The Parols on Fifth Avenue

Outgoing Consul General Elmer Cato and wife Melanie Cato (in red dress) welcome guests to the consulate building amid the sparkle of the giant Christmas lantern. Philippine Consulate photo

By Claire Mercado-Obias

New York City during the holidays is as magical as how it is portrayed in the movies: sparkly lights, dazzling decorations, people dressed up like eskimos, young and old gliding on the skating rink, carols sung by a choir, the smell of fresh pine trees, the warmth of hot chocolate, and the possibility of snow. But not to be outdone by the elaborate store window displays and the Rockefeller Christmas Tree are the parols on 556 Fifth Avenue. This is where the Philippine Consulate General in New York is located. 

Throughout the year, Filipinos in the area come here to process passports or fulfill absentee voting. Visiting Pinoys from all over the world can’t help but take a photo at the entrance, right by the “Philippines” sign and the giant flag, as if paying respects to the mother ship. In many ways it is home away from home, especially when it is festooned with multiple parols. Like the star in Bethlehem, the parols beckon Filipinos, inviting them to enter, for the Philippine Consulate is also a place where our traditions are kept sacred.

In early December, they host the Simbang Gabi sa Konsulado, a series of nine evening novena masses in preparation for Christmas. On its 34th year, the theme was Pasko: Magdiwang, Magpasalamat at Magkaisa (Christmas: Celebrate, Give Thanks and Be One). In the thick of a busy season, it is always an opportunity to celebrate Christmas, Pinoy-style, through faith and fellowship.

Outgoing Consul General Elmer Cato helped us reflect on these Filipino traditions. 

CMO: The Philippine Consulate is decorated with colorful parols, and new ones were added this year.  Can you tell us more about your newest acquisitions?

ConGen Cato: Parols (Philippine Christmas lanterns) have adorned the Philippine Center during the holiday season as far back as the mid-1980s. But this is the first time we are having giant lanterns here on the East Coast. This was made possible by the Provincial Government of Pampanga through Governor Dennis Pineda who visited New York last year. What we have are actually mini-giant lanterns as these are smaller than the 15- to 24-foot diameter lanterns that we see during the annual Giant Lantern Festival, but these are bigger than the Christmas lanterns that we normally see in the Philippines and in other parts of the world. The biggest measures eight feet in diameter with close to a thousand light bulbs, while the other measures six feet tall with more than 500 light bulbs.

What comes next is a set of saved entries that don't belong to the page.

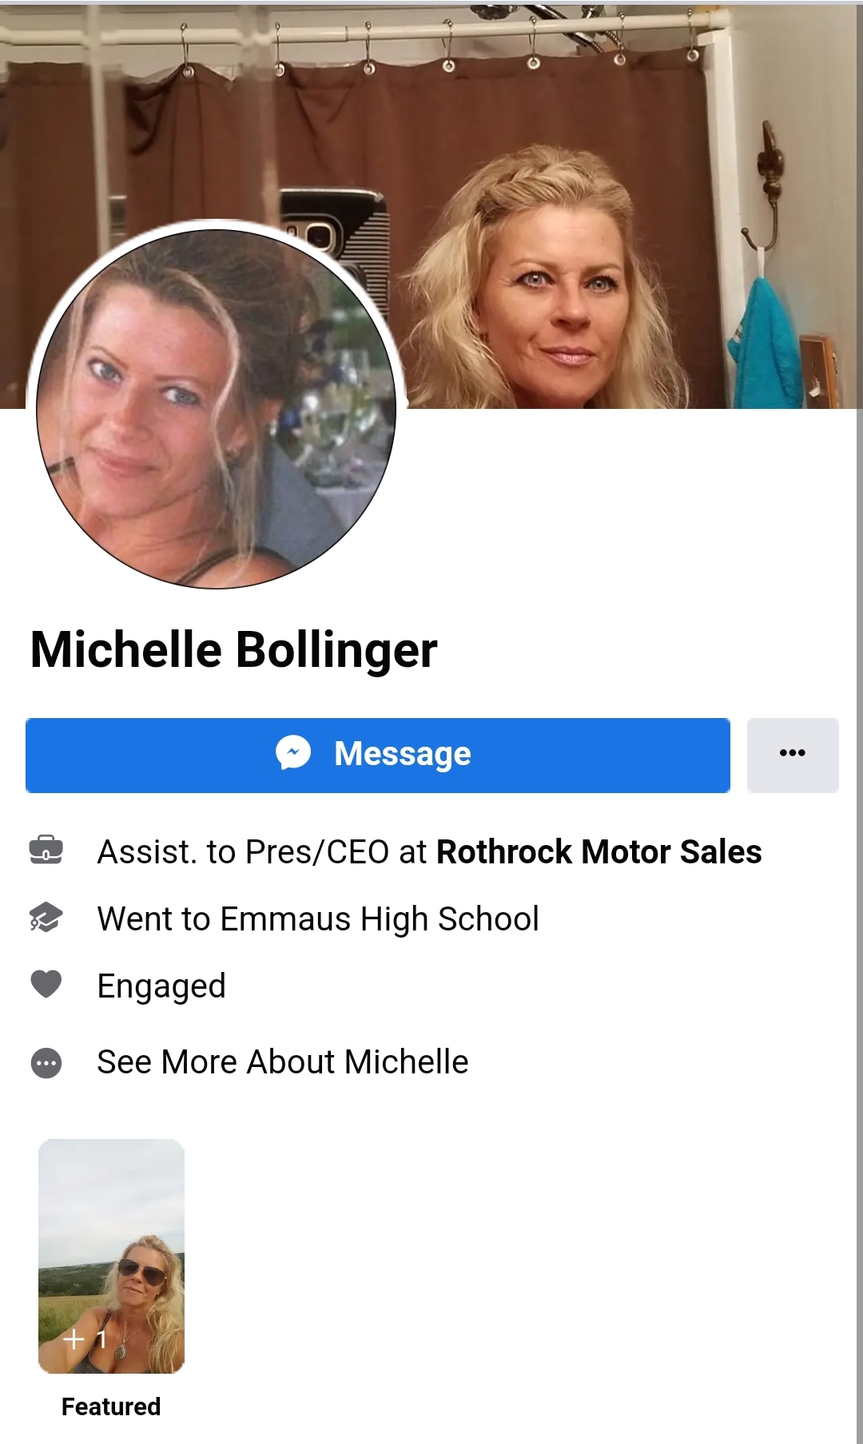Click the briefcase work icon

[x=46, y=851]
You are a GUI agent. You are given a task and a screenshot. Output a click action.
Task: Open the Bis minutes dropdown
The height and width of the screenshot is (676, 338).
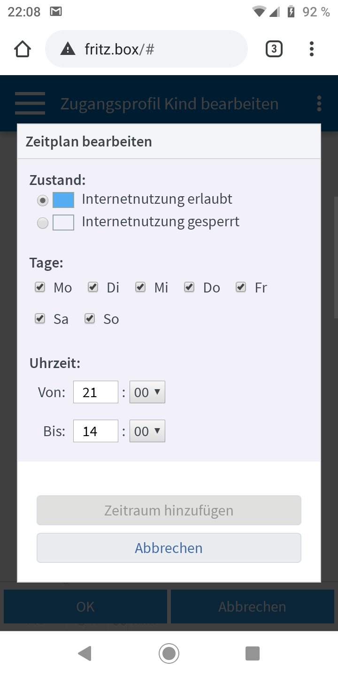147,431
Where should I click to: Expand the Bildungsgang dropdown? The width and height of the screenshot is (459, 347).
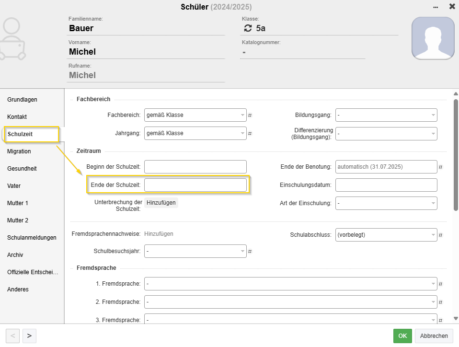point(386,115)
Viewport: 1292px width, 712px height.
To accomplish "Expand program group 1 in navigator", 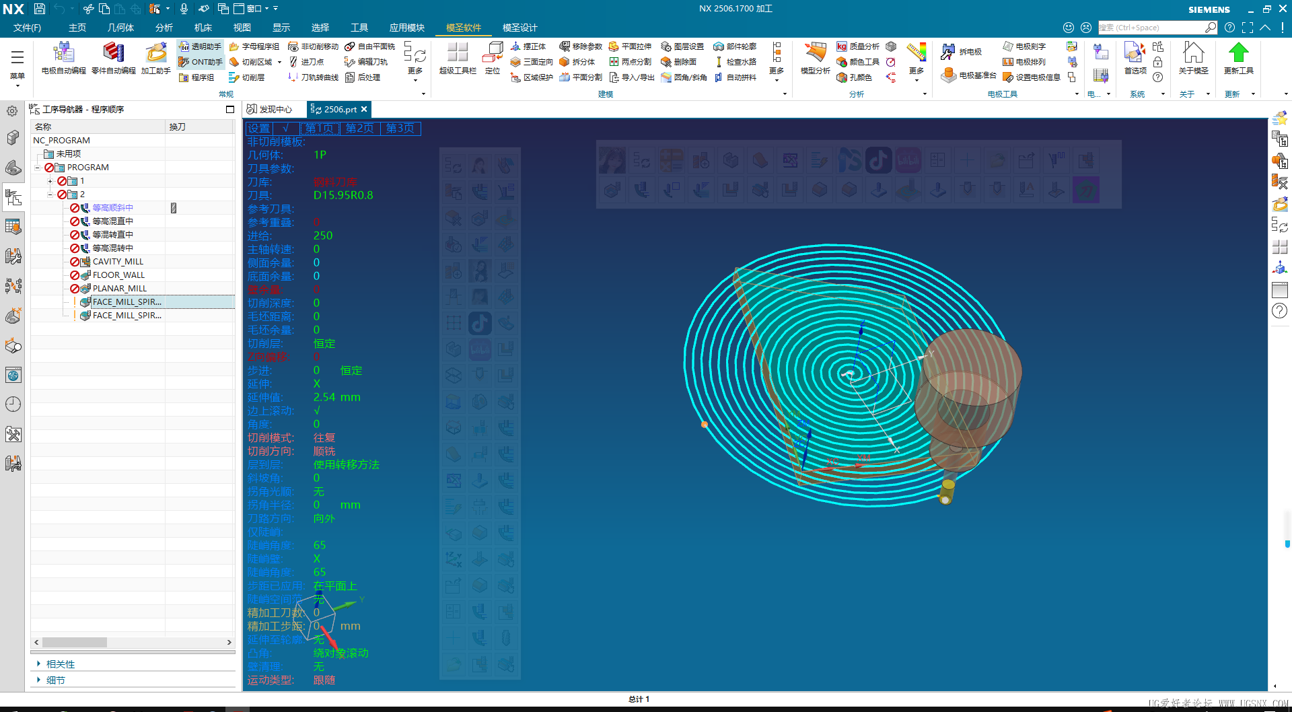I will (x=50, y=181).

The star-shaped lanterns adorning the Philippine Consulate are a beacon of hope and home. Photos by Claire Mercado-Obias

With many Filipinos working in New York missing their families and friends in the Philippines, during the Christmas season, the Philippine Consulate General in New York wanted to spread a little holiday cheer – the Filipino way – by having giant parols light up the street outside the Philippine Center.

For the Filipino, the parol is a symbol of hope, an expression of faith, and a reminder to remain resilient amidst personal hardships and societal challenges. This is the same message the Philippine Consulate General in New York wishes to share with everyone in the United States. 

CMO: Why is it important to uphold Filipino traditions like the parol display and Simbang Gabi in the Philippine Consulate year after year?

ConGen Cato: These most cherished events – the Simbang Gabi sa Konsulado and the Parol Lighting – are a means to honor our Filipino heritage and demonstrate our Filipino spirituality despite being away from the motherland. These Filipino traditions preserve and promote our unique Filipino identity as Filipino immigrants continue to make the United States of America their home.  

CMO: How might we encourage the younger generation to appreciate and continue these traditions?

ConGen Cato: For this, we would need the support of the Filipino community to bring their children, grandchildren, nieces and nephews to community and cultural events at the Philippine Center, such as our Paaralan Sa Konsulado, Sinehan sa Konsulado, and other cultural events, apart from the Simbang Gabi sa Konsulado. By attending these events, the Filipino-American youth would realize themselves the importance of staying connected to their roots. 

At the Kalayaan Hall, where the Simbang Gabi takes place, an altar and manger were set up in the front and a row of nine different parols were displayed at the back. Nine unique parols, each one decorated by the groups that sponsored the novena masses, and a new one lit during a parol lighting ceremony before the mass. It was a solemn moment to admire the handmade parols and their meaning in our modern times, capped with a blessing by the priest.

Each parol also represented the values that we Filipinos hold dear: pagmamahalan (love), pamilya (family), kapayapaan (peace), pakikipagkapwa-tao (respect for others), pag-asa (hope), pananampalataya (faith), pagkakaisa (unity), kaluwalhatian (glory), and pasasalamat (gratitude).

May we all receive these this Christmas and in the coming New Year.

Claire Mercado-Obias is a writer, food stylist, and pastry chef. Her favorite Christmas traditions are Simbang Gabi, decorating with parol ornaments made from capiz, and feasting on Bibingka.